▸ About this exercise
Only the lines that contain the string "computer" belong in the answer; pull them from the records.

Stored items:
####

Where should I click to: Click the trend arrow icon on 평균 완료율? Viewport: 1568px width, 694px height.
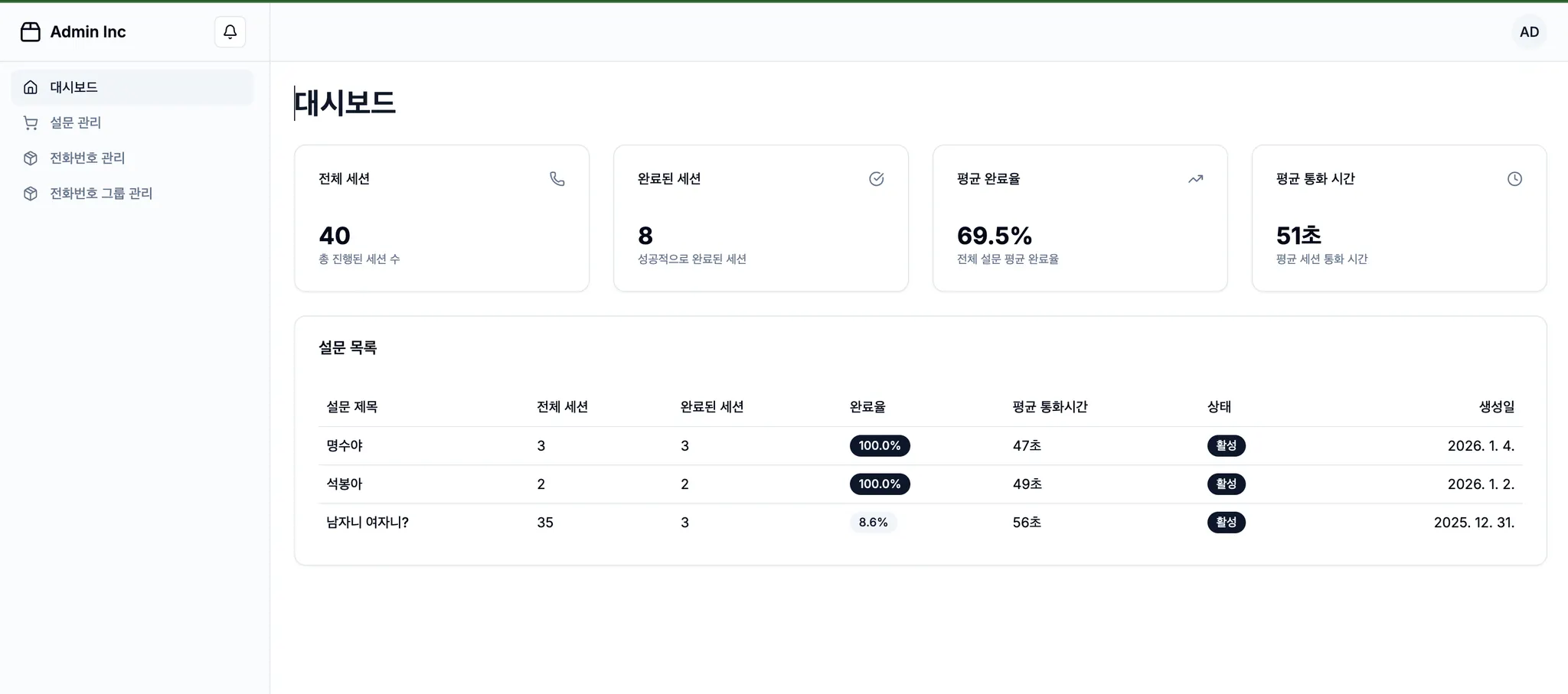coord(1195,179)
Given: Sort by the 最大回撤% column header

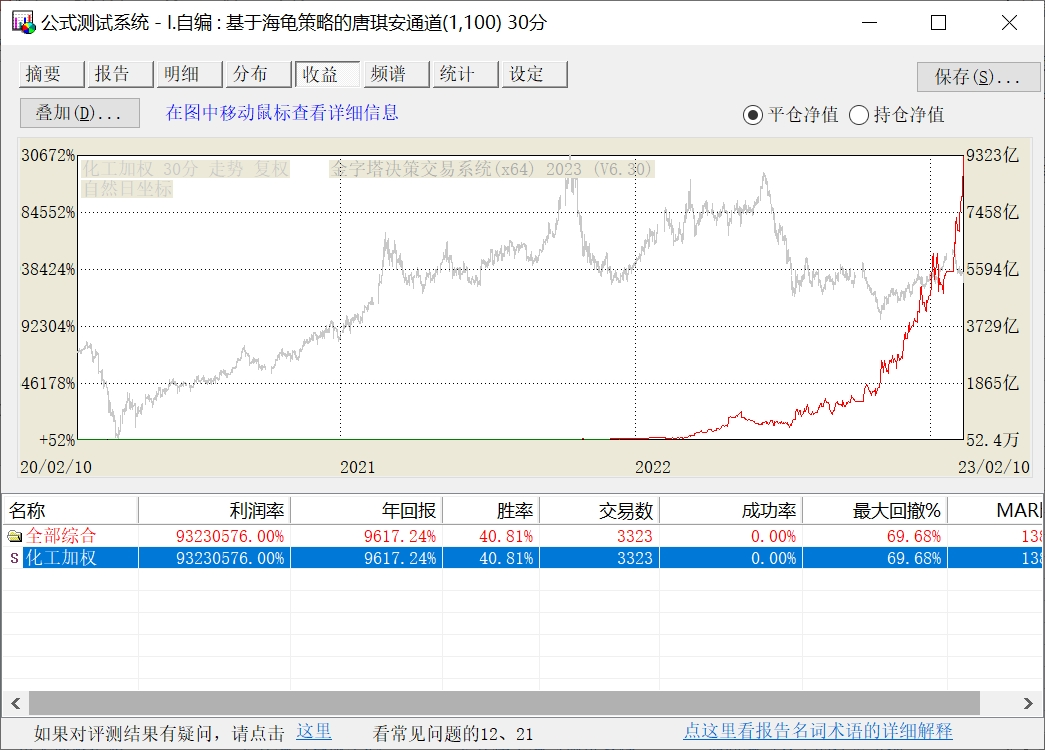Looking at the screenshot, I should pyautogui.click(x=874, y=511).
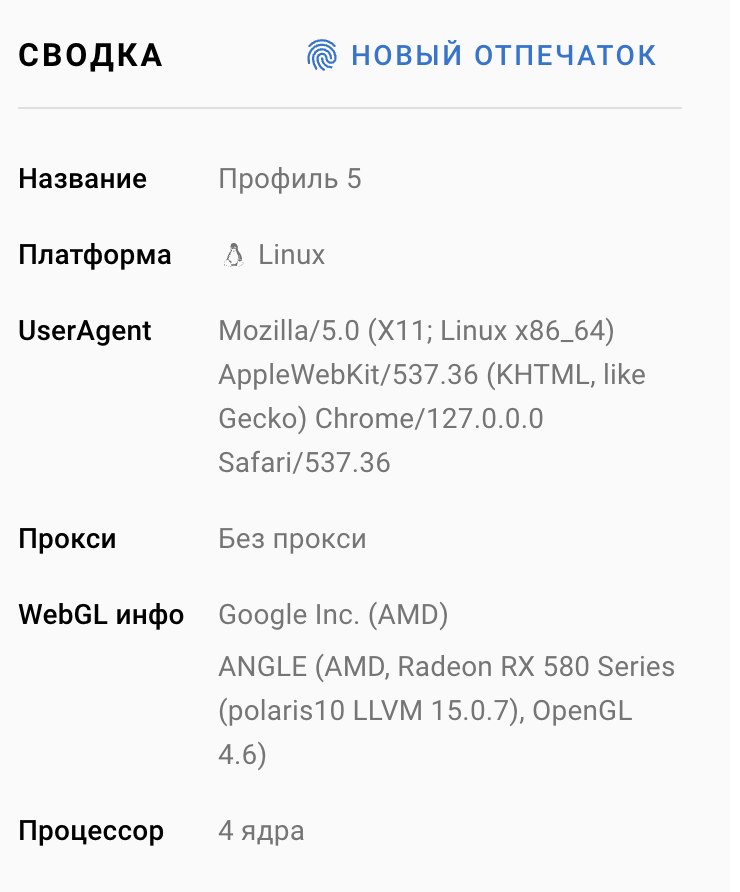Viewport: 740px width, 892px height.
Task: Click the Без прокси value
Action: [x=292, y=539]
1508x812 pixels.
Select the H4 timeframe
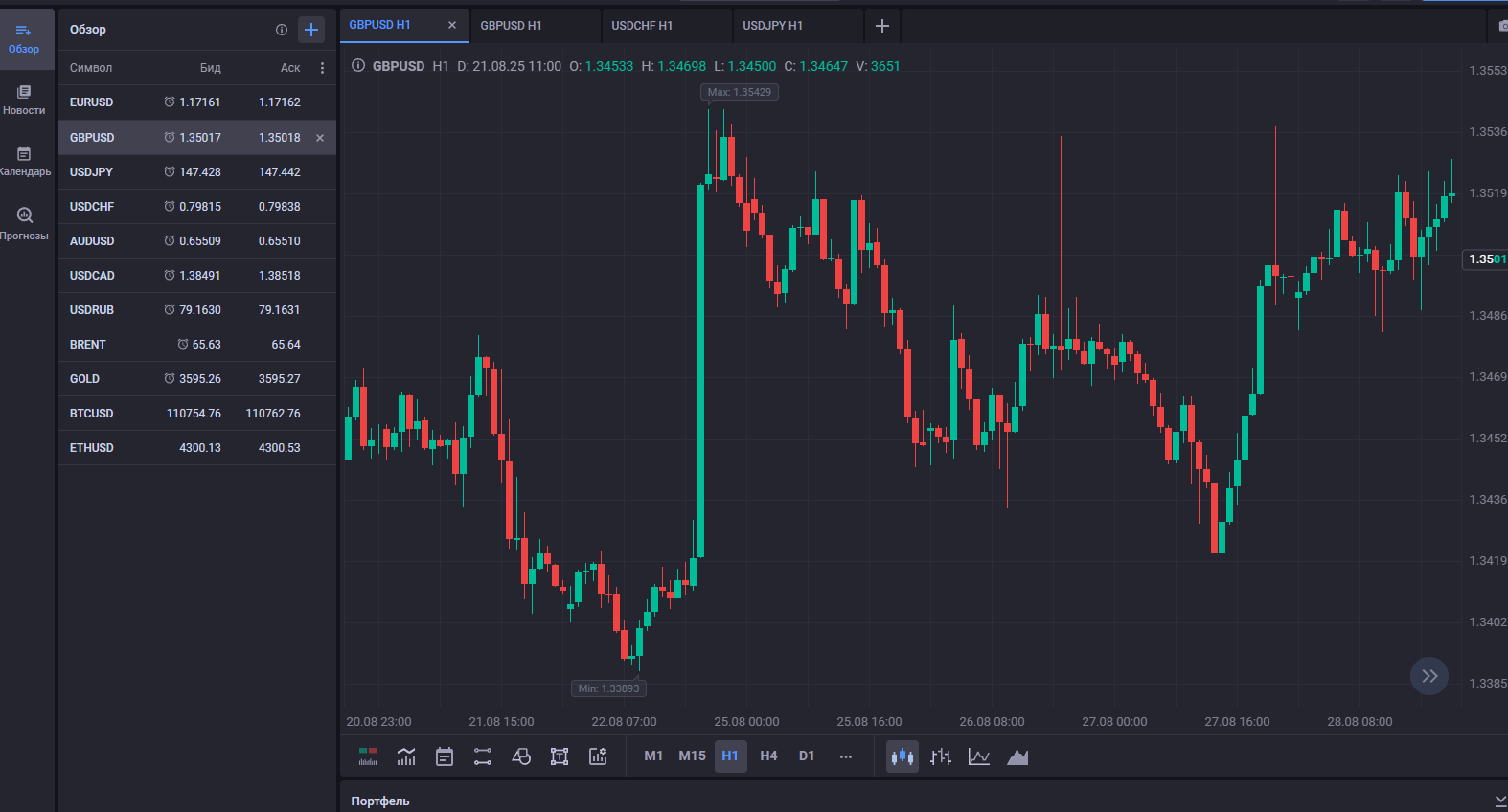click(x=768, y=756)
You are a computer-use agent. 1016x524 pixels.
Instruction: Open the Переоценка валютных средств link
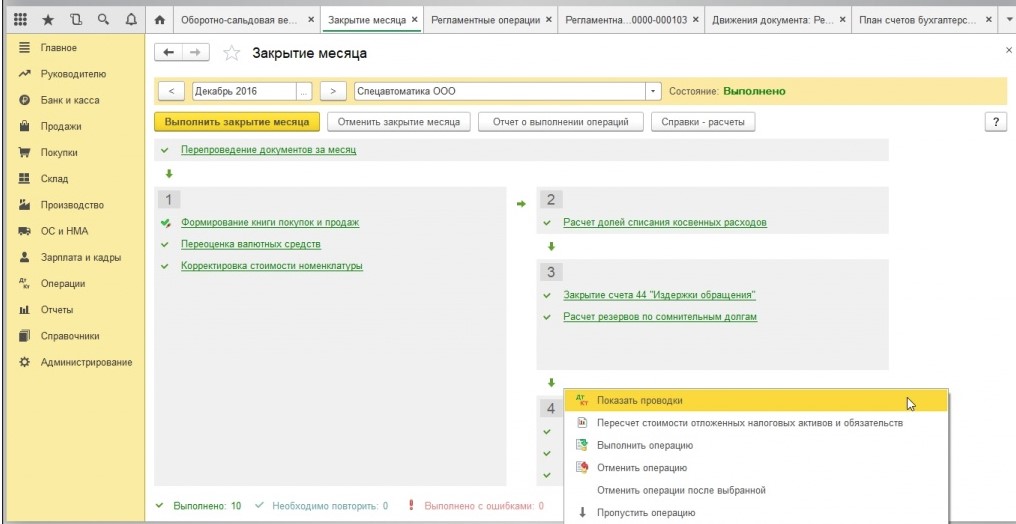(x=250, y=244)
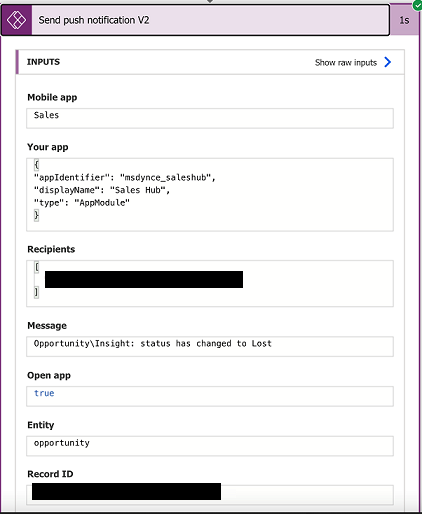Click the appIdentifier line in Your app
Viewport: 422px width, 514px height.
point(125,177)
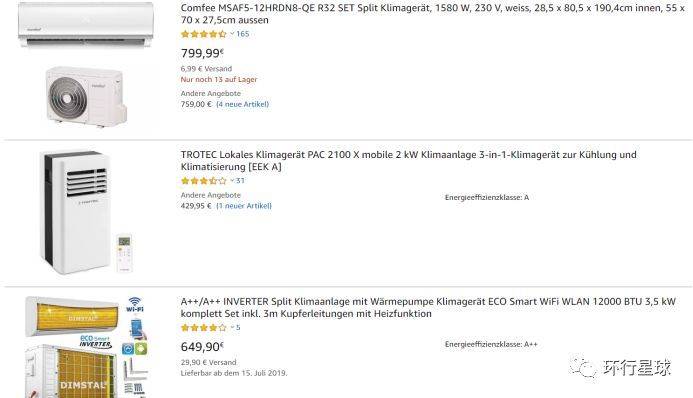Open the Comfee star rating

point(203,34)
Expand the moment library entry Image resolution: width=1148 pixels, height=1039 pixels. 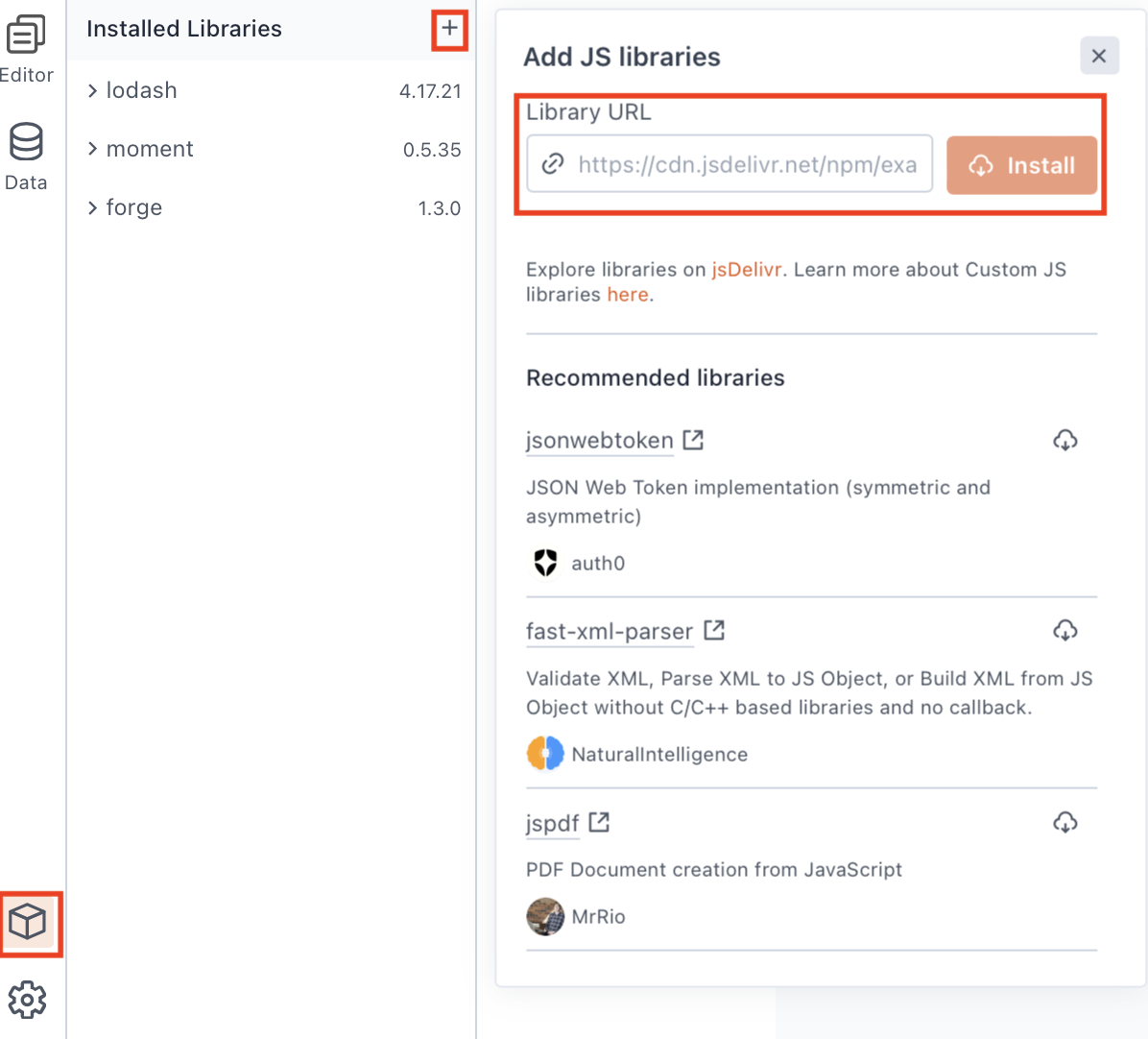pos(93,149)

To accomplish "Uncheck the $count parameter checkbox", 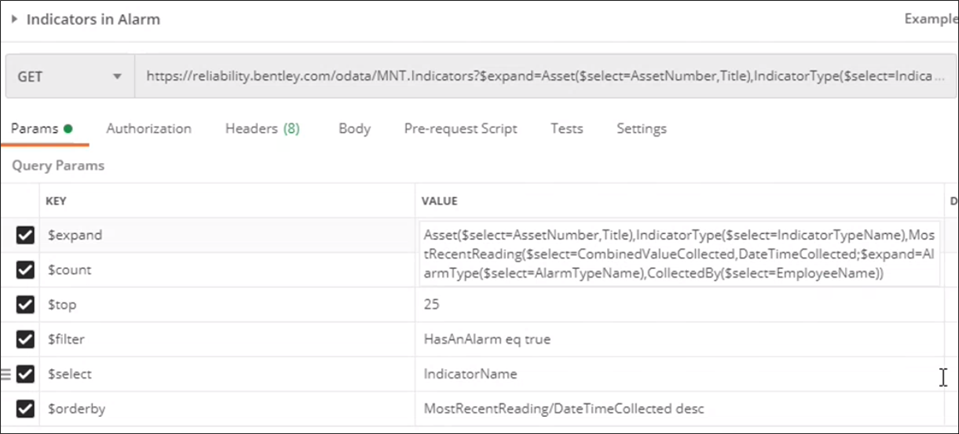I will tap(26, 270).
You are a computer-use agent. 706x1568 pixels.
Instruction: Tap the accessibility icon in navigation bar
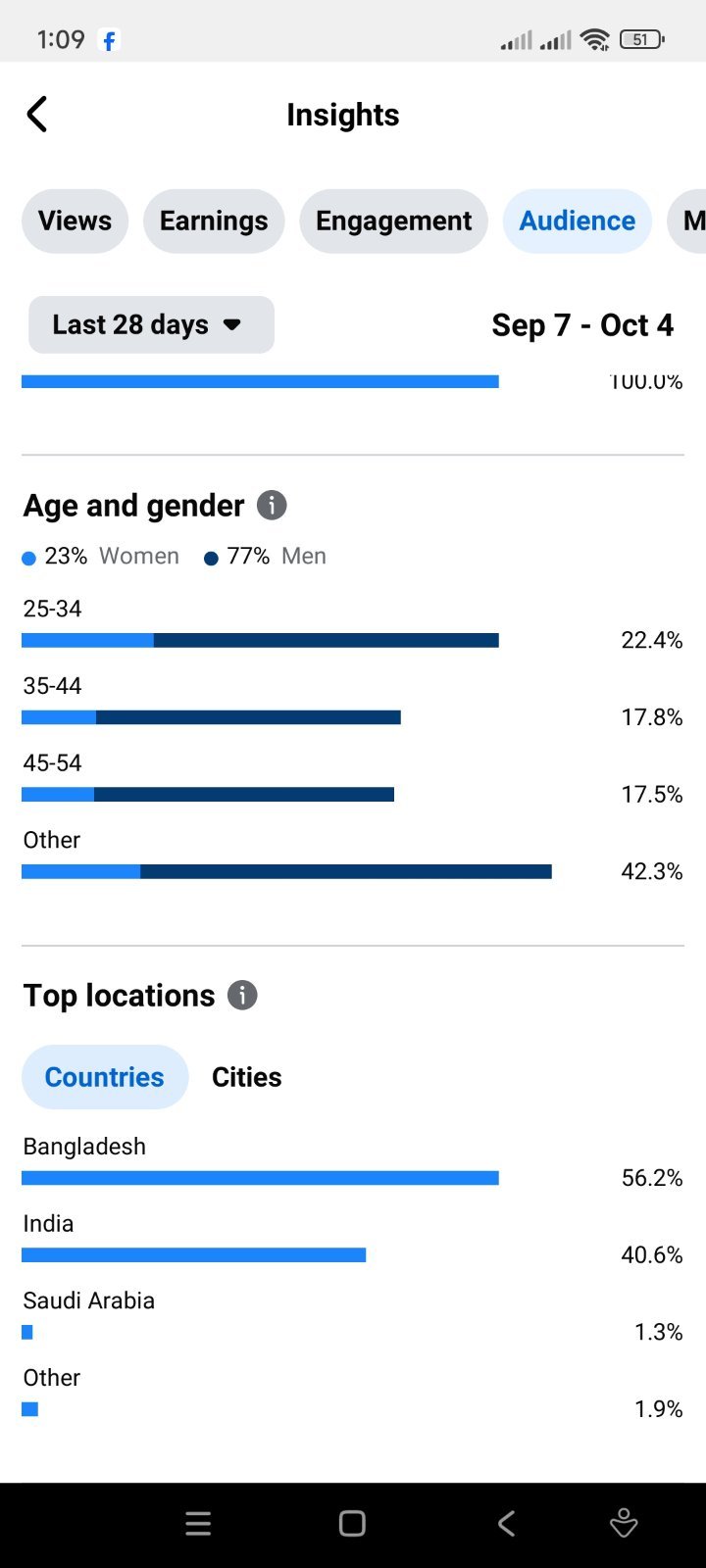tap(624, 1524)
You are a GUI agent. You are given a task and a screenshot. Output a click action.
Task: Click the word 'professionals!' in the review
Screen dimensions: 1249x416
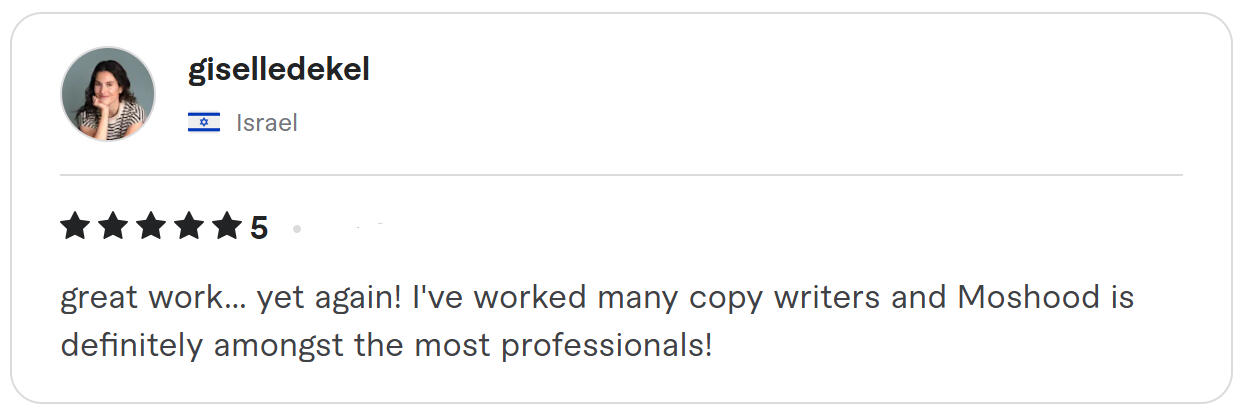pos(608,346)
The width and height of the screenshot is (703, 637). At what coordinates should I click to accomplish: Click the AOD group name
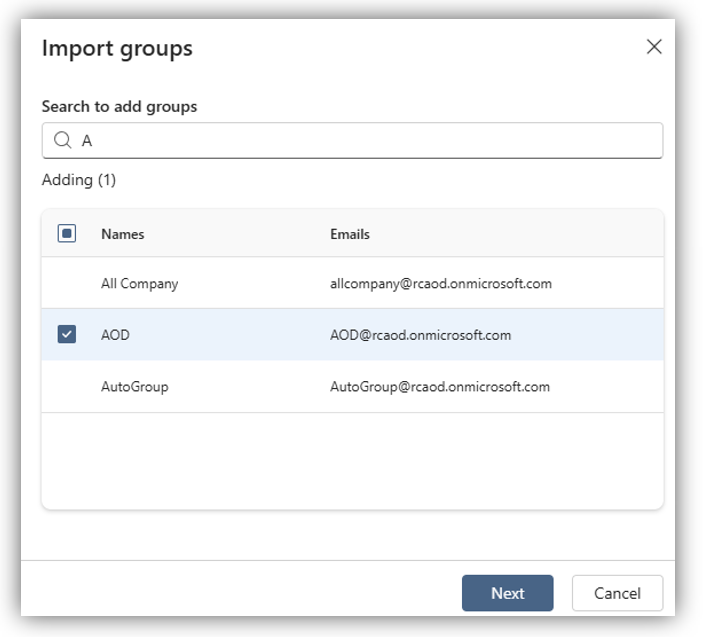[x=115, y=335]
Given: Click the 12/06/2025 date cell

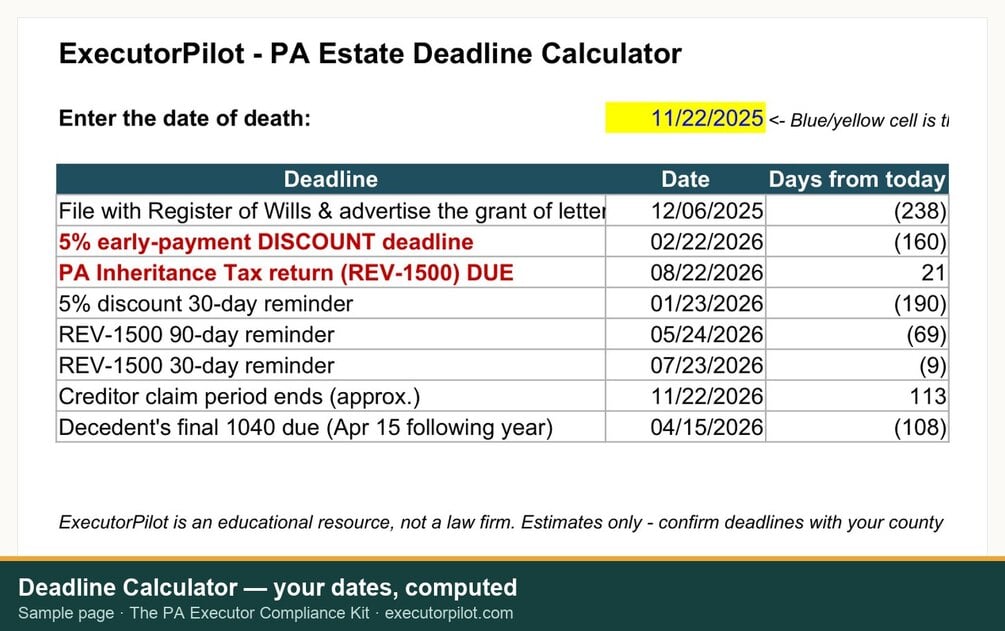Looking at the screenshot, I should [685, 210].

####

▸ Response to the exercise
You are a computer-use agent. 1016x524 pixels.
You are a computer-use agent. 706x1568 pixels.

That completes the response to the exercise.